Wednesday, March 4, 2009

A Wednesday Ramble

It’s cold in Maine this morning. You probably don’t need me to tell you that. The temperature is right around the zero mark at my house as I form my opinions this morning. The forecast says, however, that today and tomorrow could mark the end, at least for the foreseeable future, of these very cold temps.

WCSH-TV weatherman Kevin Mannix this morning touched upon something we discussed here late last summer and fall. Temperatures are a matter of perspective in the mind. It was just last fall when I was saying when temperatures were dropping into the forties and we were saying how cold it was outside and toward the end of winter, we’d be saying how warm those forties were.

We’re approaching the end of winter, and many of us think these last two and a half weeks can’t go by soon enough, and the temperature forecast for this weekend and into next week is for the return of the forty degree mark. The whole news team this morning was saying how much they were looking forward to the warmer temperatures.

I think I just said a nasty. “…many of us think these last two and a half weeks can’t go by soon enough…” is what I said. I should know better. We shouldn’t be wishing our life away, especially when we reach my end of it. Life is already too short so I’ll amend that statement. As we approach spring’s arrival now in just a little more than two weeks, we’ll be especially happy with looking forward to thinking how cold those forties will be next fall.

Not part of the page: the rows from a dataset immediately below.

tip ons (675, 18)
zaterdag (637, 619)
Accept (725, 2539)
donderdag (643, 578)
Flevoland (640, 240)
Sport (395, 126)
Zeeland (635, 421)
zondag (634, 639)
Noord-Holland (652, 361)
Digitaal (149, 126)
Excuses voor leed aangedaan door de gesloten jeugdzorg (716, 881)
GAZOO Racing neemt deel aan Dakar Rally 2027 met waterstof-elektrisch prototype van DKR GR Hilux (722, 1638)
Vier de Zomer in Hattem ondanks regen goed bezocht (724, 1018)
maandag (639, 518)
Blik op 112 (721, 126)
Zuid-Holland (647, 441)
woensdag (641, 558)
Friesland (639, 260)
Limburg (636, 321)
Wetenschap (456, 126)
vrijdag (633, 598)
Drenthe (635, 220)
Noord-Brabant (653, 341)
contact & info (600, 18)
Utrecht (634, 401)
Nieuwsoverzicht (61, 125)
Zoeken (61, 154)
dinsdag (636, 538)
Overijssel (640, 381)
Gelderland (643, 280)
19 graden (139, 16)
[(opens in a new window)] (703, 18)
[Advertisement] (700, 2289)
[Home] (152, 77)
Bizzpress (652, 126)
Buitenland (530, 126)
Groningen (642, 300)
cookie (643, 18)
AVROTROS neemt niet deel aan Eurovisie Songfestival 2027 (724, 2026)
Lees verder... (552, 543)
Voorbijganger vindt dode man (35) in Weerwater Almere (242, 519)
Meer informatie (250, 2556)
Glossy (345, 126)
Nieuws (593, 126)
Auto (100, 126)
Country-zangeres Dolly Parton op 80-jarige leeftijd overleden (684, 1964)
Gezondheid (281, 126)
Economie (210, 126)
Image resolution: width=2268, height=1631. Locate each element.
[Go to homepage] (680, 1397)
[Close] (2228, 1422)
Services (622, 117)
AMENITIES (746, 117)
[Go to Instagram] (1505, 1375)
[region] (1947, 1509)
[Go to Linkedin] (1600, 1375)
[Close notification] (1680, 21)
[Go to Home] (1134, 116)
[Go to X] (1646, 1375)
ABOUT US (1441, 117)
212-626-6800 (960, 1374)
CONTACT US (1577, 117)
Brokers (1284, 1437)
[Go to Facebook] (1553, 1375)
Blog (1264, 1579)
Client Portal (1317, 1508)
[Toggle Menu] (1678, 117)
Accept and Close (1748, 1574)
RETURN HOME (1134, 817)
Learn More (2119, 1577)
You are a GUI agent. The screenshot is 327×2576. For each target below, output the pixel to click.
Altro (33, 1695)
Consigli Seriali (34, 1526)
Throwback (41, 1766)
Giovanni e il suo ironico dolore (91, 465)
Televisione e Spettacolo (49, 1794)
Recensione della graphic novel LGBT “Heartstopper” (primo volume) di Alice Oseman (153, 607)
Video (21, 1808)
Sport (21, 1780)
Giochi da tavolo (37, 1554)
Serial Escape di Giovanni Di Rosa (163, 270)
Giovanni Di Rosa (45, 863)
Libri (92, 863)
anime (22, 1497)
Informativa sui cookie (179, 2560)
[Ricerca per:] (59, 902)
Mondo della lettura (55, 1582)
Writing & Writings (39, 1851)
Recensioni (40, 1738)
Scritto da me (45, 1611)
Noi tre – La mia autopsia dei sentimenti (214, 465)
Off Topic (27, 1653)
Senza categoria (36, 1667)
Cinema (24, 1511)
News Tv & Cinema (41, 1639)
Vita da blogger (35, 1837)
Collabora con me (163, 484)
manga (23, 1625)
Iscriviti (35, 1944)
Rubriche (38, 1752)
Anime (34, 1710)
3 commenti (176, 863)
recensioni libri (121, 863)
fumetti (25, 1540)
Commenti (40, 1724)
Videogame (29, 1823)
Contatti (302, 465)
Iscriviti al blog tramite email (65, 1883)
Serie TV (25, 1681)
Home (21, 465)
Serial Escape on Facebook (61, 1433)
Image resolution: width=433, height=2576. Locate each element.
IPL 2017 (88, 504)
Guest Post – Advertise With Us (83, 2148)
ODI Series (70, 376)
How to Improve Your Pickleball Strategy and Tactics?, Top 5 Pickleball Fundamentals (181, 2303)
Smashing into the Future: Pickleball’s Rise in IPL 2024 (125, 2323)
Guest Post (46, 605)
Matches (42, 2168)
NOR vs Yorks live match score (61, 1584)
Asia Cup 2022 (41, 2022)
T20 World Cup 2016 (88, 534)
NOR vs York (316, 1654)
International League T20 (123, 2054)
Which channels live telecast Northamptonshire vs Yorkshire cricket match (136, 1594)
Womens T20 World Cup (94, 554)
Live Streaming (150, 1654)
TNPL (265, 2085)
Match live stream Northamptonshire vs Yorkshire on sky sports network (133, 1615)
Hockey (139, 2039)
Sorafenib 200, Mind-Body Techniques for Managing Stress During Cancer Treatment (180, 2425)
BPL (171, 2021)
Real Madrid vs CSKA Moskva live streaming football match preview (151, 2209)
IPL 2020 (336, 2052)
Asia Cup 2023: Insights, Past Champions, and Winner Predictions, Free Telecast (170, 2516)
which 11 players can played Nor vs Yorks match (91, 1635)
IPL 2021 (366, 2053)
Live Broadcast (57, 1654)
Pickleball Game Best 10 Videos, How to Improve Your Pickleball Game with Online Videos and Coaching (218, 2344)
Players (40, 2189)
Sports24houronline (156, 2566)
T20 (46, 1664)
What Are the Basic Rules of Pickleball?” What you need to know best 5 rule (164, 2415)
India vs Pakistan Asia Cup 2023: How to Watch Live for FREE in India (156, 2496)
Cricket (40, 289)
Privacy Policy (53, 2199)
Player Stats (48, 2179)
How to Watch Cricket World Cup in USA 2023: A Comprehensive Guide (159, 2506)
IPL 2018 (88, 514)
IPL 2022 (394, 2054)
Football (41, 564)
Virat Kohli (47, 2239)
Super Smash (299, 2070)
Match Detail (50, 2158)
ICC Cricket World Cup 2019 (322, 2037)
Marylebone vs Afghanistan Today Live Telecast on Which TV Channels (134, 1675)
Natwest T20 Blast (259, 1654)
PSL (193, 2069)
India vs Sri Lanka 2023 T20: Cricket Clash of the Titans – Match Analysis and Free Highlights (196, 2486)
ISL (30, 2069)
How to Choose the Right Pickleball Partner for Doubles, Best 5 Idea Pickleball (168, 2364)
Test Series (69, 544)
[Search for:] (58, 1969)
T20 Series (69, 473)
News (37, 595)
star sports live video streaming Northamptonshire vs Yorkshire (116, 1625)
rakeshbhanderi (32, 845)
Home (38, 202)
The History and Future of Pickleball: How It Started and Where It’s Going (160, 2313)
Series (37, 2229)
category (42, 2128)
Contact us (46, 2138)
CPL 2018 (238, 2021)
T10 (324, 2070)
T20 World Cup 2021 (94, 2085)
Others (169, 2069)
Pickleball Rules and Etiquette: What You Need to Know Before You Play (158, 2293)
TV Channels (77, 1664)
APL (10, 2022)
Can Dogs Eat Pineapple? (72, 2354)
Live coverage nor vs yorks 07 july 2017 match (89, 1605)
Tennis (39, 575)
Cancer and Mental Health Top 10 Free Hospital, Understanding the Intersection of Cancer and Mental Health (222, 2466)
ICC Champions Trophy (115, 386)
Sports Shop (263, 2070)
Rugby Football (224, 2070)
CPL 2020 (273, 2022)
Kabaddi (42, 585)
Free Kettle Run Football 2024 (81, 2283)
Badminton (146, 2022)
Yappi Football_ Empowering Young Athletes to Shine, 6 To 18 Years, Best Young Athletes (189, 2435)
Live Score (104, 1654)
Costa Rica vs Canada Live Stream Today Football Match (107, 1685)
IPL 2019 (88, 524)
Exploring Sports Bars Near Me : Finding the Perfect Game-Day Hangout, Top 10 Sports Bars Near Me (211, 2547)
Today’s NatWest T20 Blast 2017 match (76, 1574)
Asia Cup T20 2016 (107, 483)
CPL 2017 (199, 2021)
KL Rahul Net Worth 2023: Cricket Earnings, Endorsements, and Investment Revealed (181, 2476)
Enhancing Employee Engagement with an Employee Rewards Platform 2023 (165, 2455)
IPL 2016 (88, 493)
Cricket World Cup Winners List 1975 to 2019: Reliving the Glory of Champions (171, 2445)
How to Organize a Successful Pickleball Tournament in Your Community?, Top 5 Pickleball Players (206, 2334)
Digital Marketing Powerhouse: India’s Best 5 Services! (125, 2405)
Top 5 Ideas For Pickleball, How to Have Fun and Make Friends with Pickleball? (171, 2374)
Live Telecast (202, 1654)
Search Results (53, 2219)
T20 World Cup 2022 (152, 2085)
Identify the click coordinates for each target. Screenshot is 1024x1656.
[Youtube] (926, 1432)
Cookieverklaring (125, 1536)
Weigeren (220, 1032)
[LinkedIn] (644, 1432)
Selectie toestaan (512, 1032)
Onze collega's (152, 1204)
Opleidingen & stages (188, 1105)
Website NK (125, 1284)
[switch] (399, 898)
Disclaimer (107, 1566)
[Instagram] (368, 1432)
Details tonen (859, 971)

Wow! What a line of crap that is!

Are you beginning to get the idea I don’t have very much to say this morning? You’d be right. I should be continuing my discussion on my feelings on the state of the economy, spending packages, and budgets. But everything is happening so fast and the amount of money is simply so vast that it’s difficult to get a grasp on it. I could focus on just one or two items each day, but I just might tire of all that over the next four years because that’s how long it would take.

I suspect anyone who reads my rambles with any consistency at all knows already how I feel. I do remember President Obama saying he was against earmarking funds for pet projects when he was a candidate. He seems to have forgotten that as the spending bill he promoted to get our economy going again, the spending supplemental budget passed by Congress with his approval, and his own projected budget for the coming two years are all heavily laden with earmarks.

The term earmark is a polite way of saying pork. Nearly every senator in both parties loves those funds for their pet projects. After all, it’s how they get re-elected. So much for President Obama’s promised “change” in Washington.

For anyone interested in where that money is going, there are news articles in today’s Press Herald, the Washington Post, Washington Times, Wall Street Journal, New York Times, Boston Herald, and many, many others. Some are even critical of the spending proposals. If you don’t have them bookmarked, there’s always Google.

There are a couple of other items in today’s news worth mentioning. Channel Six has a story on today about the appearance of favoritism or preferential treatment of the release of a jail prisoner yesterday. It seems the former Deering High School coach who pled guilty to supplying alcohol to his team after winning a championship last year was released from jail yesterday after serving his time. The story says he was driven in a cruiser away from the waiting news media to an awaiting family member at the entrance of the jail complex. The county sheriff says it’s under investigation as it appears to have violated jail rules.

The Press Herald today has a story about the crashing of car sales. Auto dealers are feeling the pinch as sales plummet due to the unstable economy. Some people apparently are saying that they won’t buy a new car when its future is in doubt. The dealers say they will honor warranties even if the car is discontinued but that parts might be hard to come by. I’d guess if the auto manufacturers cut way back, finding dealers might be difficult, too.

Oh, one final note: President Obama tells us this might be a good time to buy stocks and bonds. If the economy recovers, he says they’ll be worth more than you’d pay today. It might take a long time, though. Some of us would find it helpful just to recover what we’ve already lost. My investments have lost about 40% so far which means my retirement income is dropping. At my age, I doubt I’ll ever see that recovery the President mentions.